*Saved entries*
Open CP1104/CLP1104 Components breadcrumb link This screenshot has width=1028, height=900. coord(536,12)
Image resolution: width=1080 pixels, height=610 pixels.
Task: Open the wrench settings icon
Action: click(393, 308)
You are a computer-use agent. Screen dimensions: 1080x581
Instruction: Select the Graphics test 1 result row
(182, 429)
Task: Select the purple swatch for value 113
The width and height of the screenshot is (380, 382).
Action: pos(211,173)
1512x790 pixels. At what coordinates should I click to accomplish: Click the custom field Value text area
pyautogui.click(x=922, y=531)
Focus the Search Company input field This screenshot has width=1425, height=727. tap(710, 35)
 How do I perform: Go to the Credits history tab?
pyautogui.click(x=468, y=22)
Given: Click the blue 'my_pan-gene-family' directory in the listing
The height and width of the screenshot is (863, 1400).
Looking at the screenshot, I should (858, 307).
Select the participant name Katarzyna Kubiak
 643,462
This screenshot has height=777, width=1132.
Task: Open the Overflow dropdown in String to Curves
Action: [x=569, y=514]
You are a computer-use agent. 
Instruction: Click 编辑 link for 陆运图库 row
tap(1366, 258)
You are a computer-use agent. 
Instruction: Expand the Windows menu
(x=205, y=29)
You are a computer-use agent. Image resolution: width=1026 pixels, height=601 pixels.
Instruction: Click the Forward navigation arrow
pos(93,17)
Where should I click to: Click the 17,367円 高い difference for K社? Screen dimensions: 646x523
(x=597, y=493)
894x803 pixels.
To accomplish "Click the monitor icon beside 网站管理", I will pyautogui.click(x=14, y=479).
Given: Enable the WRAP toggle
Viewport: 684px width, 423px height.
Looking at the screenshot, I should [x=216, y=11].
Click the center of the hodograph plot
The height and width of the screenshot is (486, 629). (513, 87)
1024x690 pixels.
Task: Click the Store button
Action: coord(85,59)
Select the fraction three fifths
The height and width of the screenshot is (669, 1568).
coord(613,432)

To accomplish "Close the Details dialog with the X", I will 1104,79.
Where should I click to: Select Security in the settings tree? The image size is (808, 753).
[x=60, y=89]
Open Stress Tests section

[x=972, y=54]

*Directions for this task*
Above are the entries. Copy exactly the part that opens with the line containing "You are a computer-use agent. Screen" and closes with the line containing "Focus the Search", and no more.

*Output*
You are a computer-use agent. Screen dimensions: 1080x581
Instruction: Select the Graphics test 1 result row
(182, 429)
Task: Select the purple swatch for value 113
The width and height of the screenshot is (380, 382).
Action: pos(211,173)
1512x790 pixels. At what coordinates should I click to accomplish: Click the custom field Value text area
pyautogui.click(x=922, y=531)
Focus the Search Company input field This screenshot has width=1425, height=727. tap(710, 35)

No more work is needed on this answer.